Camp Granada is a 1965 children's board game by the Milton Bradley Company based on Allan Sherman's 1963 novelty song "Hello Muddah, Hello Fadduh (A Letter from Camp)." Campers take turns driving a breakdown-prone bus to gather animals from various summer camp locations to be the first to leave for home. The game board depicts spikes on the diving board, an octopus in the swimming hole, and a lover's leap into a volcano.

==Gameplay==
Camp Granada Bus cards have an image of a blue bus in disrepair and, on the reverse, a humorous reason to either drive the bus to a camp location and pick up an "icky animal" or to receive a "special privilege" and "take one icky animal from any player". After drawing a Camp Granada Bus card, the player then moves the toy bus along the road to the camp location specified by the card.

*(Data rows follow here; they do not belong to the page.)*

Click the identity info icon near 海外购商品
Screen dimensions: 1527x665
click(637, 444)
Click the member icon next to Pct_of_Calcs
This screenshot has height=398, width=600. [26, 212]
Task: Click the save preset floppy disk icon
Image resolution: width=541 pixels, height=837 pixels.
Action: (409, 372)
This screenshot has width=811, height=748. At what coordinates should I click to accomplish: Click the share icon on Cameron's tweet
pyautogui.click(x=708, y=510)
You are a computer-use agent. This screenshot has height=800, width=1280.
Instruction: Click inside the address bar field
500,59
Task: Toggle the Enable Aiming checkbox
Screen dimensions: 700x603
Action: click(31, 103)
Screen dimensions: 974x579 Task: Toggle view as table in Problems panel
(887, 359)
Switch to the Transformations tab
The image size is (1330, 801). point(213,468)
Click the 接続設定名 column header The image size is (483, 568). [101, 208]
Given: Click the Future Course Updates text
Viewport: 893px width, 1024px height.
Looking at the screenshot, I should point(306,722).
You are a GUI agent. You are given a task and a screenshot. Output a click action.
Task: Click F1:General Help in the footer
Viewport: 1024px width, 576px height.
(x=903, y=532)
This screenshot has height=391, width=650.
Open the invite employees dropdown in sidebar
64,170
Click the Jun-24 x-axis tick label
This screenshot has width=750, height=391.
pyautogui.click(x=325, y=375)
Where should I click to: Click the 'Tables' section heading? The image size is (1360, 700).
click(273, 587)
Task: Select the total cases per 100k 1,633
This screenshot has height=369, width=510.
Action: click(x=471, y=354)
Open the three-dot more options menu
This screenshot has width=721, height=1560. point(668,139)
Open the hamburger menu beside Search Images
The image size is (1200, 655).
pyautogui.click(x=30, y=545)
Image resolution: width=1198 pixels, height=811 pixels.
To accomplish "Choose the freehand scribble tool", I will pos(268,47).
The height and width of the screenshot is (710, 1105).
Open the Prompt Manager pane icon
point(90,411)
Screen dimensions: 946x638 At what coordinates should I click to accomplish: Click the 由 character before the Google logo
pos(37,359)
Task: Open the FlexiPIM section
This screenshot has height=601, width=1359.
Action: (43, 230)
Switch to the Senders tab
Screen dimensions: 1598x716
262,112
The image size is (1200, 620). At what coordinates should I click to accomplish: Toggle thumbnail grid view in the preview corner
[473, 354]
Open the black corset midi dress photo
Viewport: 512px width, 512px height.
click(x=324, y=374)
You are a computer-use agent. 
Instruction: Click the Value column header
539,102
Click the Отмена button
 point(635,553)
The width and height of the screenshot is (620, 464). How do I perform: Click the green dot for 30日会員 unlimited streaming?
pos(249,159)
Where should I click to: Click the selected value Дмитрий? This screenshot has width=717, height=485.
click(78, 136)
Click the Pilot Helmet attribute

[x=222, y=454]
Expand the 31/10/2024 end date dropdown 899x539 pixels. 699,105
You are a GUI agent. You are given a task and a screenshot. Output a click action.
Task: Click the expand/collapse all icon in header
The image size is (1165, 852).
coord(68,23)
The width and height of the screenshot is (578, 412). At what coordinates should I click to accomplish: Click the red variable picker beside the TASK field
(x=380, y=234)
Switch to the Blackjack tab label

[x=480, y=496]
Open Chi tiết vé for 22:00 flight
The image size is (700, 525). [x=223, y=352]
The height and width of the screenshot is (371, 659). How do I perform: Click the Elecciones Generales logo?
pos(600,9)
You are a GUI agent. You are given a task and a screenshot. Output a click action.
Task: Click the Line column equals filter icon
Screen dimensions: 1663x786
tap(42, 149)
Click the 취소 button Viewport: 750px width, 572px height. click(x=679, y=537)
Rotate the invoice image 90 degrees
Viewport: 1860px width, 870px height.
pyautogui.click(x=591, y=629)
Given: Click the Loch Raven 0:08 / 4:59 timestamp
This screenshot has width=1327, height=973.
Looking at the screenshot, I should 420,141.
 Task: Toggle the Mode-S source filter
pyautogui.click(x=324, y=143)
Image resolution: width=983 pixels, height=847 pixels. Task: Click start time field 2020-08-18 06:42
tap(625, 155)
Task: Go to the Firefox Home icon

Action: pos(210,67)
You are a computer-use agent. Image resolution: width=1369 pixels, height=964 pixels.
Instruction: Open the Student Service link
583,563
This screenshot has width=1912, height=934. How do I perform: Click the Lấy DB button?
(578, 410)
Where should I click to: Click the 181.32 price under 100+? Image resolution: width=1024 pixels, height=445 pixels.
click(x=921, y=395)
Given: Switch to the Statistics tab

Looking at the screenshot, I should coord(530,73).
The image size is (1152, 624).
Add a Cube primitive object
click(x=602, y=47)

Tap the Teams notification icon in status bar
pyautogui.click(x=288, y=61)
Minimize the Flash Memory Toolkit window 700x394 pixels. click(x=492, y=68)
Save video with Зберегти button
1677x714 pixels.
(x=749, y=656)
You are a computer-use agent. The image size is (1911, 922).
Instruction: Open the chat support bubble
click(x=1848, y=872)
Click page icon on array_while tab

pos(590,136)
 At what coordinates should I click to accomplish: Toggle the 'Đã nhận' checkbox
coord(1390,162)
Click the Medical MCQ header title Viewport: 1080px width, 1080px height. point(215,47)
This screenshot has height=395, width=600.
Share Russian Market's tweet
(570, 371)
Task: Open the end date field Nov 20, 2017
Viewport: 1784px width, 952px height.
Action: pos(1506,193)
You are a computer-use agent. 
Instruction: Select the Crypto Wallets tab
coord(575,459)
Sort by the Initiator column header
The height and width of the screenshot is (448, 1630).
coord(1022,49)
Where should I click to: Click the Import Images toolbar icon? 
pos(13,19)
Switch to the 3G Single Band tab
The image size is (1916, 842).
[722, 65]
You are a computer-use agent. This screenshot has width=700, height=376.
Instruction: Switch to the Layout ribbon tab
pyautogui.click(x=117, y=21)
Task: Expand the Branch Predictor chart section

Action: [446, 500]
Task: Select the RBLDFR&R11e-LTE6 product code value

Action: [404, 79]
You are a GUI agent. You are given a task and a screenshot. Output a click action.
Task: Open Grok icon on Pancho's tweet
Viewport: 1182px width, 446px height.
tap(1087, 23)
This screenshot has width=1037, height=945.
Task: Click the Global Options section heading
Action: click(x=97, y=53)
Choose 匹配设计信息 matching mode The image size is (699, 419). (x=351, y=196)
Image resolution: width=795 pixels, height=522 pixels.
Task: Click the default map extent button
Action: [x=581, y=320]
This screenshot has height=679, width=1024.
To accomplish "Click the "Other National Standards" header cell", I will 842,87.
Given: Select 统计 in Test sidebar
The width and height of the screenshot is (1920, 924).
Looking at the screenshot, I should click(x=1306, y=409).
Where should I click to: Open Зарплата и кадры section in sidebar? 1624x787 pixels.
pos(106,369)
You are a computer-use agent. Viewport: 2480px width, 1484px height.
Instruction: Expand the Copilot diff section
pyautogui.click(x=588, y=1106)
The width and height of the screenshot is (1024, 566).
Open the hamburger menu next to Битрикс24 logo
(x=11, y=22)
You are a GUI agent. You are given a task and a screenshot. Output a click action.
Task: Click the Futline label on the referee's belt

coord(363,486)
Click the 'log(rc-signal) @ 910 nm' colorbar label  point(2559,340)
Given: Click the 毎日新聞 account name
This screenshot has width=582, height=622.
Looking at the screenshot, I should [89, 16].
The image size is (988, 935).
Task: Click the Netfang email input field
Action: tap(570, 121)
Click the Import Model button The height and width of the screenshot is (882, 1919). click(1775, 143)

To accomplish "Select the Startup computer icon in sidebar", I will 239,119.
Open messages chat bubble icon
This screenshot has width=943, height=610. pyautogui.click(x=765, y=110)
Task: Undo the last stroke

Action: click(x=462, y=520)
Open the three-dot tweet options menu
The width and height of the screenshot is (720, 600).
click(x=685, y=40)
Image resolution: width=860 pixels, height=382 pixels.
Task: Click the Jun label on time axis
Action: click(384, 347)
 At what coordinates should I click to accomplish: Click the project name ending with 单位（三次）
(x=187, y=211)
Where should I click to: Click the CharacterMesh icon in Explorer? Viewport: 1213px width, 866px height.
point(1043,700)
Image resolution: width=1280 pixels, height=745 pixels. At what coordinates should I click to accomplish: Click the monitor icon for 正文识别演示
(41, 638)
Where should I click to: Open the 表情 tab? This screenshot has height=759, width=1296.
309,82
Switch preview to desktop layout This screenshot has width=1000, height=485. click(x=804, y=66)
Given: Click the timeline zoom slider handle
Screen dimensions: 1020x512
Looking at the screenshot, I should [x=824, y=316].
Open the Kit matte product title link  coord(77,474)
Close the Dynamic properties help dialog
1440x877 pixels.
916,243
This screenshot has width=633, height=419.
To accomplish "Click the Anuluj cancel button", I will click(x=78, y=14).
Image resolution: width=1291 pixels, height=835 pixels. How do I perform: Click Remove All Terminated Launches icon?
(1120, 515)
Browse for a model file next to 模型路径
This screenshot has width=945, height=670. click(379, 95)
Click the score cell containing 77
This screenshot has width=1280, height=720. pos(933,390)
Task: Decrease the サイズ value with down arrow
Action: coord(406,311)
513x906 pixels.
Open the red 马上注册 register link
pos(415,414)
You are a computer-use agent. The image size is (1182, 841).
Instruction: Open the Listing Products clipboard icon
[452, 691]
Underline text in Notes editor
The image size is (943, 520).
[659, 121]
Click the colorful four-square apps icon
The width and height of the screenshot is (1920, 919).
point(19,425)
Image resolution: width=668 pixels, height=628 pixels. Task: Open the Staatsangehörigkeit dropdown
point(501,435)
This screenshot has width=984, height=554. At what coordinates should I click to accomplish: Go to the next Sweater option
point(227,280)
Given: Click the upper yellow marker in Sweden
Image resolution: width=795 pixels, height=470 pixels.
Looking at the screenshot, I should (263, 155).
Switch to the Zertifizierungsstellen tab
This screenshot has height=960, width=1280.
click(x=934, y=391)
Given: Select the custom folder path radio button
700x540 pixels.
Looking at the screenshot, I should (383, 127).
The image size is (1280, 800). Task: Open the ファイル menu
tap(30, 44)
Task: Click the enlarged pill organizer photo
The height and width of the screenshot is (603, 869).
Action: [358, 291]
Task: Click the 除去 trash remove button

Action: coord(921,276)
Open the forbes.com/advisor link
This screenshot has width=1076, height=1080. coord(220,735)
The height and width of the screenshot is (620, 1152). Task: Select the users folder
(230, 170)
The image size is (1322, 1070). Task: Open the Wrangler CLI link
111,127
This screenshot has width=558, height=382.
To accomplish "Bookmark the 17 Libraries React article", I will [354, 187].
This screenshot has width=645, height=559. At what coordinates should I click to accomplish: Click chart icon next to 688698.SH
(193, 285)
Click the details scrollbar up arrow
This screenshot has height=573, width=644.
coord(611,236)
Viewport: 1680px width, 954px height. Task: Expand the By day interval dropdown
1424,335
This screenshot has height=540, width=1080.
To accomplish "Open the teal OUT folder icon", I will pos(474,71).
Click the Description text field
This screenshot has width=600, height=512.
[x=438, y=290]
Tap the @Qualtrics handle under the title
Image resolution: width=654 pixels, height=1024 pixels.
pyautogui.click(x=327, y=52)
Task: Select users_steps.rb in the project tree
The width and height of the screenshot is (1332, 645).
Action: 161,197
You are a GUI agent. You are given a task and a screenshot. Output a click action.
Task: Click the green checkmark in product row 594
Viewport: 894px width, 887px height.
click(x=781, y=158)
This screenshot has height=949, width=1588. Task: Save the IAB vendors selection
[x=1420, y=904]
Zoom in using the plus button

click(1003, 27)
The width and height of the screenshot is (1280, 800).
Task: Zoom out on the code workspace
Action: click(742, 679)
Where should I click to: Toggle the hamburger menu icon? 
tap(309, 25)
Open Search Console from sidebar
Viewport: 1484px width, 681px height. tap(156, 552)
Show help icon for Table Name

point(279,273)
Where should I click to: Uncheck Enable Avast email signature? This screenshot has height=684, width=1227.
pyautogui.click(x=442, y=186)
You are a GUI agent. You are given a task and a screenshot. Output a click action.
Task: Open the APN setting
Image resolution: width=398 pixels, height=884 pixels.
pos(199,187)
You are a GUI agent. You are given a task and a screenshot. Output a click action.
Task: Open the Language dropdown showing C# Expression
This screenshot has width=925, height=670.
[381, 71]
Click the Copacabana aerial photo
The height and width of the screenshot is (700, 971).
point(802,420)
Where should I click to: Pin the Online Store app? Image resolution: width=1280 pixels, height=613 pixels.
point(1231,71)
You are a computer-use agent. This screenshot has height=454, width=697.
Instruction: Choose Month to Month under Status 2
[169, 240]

The challenge is that the front axle of the bus can slide side-to-side and "the motor falls out right in the middle". In particular, if the front wheels move too far from the side of the bus, a small cam on the middle of the axle will contact one of two miniature lever arms connected to the bus's radiator, which is hinged and will be deflected to fall forward — the "breakdown" that ends a player's turn. For success, a player must carefully watch that neither front wheel moves too far beyond the corresponding bus fender.

For special privilege cards, to take one icky animal, a rule requires reaching into a competitor's bunkhouse without looking, so a game skill is to remember which competitor had acquired particular animals, and then by touch, recognize the shape of needed creature.

The player who first acquires the required three ICKY animals and exits the camp is the winner.

==Equipment and setup==

Equipment includes the 23+5/8 × 19+1/2 in tri-fold game board, a plastic toy bus, 4 cardboard bunkhouses, 12 rubber ICKY animals (2 each Crawfish, Frog, Lizard, Mouse, Snake, Spider), 16 ICKY animal cards (2 for each of the 6 animals, plus 4 for the Boating, Bunkhouse, Handicrafts, and Hiking Awards), and
48 of the 2+5/8 × 1+3/4 in Camp Granada Bus Cards (6 Special Privilege, plus 3 for each of 12 of the locations and only 2 for First Aid Training, Bunk House, & Hospital)

Setup requires animals be placed at camp locations and the bunkhouses be assembled and placed at each corner of the game board for players to subsequently conceal icky animals. Icky animal cards are then divided among the players to identify which icky animals need to be gathered.